Afghanistan has been torn apart by nearly 30 years of war, turning an already impoverished nation into one of the very poorest in the world. Life expectancy at birth is just 44 and nearly one in five children die before their fifth birthday.

The pro-Western Afghan government, backed by some 70,000 foreign troops, is struggling to put down a deepening Taliban insurgency more than six years after U.S.-led and Afghan forces overthrew the Taliban following the September 11, 2001, attacks.

A group of some 100 aid agencies active in Afghanistan already complained this month that rising violence had forced them to scale back their work and they appealed to all sides in the conflict to respect their neutrality.

Some 20 Afghan NGO workers have been killed so far this year, but the killing of the three women from the IRC was the deadliest attack on foreign aid workers in recent years.

While much of southern Afghanistan, such as the highly volatile provinces of Kandahar and Helmand, have been largely off limits to aid workers for some time, NGOs say growing insecurity immediately south of Kabul was now threatening their work.

The United Nations special envoy to Afghanistan, Kai Eide, is to meet international aid agencies later on Thursday “to discuss their concerns and to offer support to ensure the continuation of programs and projects so desperately needed by so many vulnerable communities,” said U.N. spokesman Aleem Siddique.

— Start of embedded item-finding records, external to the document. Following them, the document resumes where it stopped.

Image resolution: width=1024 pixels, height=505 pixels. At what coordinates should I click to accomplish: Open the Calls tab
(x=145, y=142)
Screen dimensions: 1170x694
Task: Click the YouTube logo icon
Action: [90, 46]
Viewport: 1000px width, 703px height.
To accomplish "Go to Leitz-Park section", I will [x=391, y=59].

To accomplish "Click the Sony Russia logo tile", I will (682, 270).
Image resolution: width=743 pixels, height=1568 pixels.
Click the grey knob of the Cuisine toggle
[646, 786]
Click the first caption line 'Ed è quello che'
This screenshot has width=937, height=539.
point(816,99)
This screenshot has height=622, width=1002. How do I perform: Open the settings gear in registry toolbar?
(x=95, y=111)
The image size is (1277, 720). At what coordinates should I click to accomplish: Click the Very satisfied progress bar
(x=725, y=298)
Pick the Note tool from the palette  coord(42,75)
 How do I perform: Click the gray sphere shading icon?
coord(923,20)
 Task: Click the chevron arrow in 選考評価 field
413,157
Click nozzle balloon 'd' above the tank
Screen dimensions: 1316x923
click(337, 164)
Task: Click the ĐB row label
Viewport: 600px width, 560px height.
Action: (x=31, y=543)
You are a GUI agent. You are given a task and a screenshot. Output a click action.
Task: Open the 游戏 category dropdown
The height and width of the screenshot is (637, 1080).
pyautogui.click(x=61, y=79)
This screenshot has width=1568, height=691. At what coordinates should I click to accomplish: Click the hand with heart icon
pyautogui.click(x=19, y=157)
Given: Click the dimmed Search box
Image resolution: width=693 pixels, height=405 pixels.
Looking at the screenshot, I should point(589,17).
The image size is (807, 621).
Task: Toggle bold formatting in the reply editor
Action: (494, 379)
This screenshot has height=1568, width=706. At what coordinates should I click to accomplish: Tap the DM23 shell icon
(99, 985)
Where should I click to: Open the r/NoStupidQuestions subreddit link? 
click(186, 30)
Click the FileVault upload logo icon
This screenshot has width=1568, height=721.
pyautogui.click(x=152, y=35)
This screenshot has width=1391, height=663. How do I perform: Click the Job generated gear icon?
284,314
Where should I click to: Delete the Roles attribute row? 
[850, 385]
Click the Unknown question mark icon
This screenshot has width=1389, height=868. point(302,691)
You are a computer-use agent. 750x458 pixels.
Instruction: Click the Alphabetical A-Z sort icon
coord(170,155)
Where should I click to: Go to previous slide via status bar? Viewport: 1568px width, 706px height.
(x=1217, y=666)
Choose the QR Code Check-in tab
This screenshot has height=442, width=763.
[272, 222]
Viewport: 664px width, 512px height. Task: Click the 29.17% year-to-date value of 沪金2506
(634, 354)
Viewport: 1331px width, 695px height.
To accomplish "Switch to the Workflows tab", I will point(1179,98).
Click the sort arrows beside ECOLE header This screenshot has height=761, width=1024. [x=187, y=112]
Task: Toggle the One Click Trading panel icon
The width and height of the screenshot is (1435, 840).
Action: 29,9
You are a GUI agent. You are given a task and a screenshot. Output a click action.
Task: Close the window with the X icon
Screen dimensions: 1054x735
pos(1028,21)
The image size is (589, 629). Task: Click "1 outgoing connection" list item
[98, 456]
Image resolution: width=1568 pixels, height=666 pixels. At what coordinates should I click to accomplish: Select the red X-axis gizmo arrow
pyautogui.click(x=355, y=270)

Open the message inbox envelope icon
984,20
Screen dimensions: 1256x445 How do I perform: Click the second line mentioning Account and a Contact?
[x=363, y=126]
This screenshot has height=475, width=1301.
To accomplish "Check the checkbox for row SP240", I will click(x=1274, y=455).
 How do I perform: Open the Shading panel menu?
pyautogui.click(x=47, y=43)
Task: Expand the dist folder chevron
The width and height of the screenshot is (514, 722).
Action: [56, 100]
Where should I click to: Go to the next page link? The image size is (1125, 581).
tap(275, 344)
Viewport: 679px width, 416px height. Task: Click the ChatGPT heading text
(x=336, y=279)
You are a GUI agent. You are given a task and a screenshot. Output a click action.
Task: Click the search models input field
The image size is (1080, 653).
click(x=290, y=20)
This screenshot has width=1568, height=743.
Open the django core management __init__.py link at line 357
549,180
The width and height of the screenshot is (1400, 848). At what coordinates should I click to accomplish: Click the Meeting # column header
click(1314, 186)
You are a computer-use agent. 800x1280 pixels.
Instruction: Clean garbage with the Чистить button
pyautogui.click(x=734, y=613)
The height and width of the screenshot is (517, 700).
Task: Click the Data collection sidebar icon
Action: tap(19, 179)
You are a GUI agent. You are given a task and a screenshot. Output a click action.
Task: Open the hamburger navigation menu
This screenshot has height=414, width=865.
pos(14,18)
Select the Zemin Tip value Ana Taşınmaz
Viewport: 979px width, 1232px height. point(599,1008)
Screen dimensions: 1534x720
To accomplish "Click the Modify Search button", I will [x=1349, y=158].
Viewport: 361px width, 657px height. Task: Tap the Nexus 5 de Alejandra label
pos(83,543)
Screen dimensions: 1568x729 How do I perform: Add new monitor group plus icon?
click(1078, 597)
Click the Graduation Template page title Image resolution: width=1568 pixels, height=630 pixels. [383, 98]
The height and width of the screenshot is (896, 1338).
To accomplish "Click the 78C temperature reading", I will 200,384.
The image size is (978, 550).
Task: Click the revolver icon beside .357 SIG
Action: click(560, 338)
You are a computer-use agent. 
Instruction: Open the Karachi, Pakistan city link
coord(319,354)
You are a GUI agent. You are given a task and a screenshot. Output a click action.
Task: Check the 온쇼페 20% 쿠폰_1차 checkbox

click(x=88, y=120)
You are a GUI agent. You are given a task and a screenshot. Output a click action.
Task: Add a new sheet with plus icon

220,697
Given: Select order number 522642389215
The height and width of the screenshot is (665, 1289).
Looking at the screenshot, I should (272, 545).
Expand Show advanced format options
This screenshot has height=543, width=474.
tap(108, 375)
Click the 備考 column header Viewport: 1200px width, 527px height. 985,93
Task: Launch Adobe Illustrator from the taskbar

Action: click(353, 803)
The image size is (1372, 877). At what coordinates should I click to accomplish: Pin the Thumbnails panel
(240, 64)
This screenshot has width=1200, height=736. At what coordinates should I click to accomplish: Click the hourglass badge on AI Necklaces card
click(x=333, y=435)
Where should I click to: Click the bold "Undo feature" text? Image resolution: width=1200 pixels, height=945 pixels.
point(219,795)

Aid agencies active in Logar province, an hour’s drive south of Kabul, said they had restricted staff movements in the province while an investigation into the deaths was underway and were reviewing whether it was safe to continue operations there.

“I think there needs to be an understanding by insurgent groups that NGOs are not part of this conflict, that we are here to provide support for the Afghan people … that many depend on humanitarian supplies and that this kind of act jeopardizes the work of aid agencies throughout the country,” the senior Western aid worker said.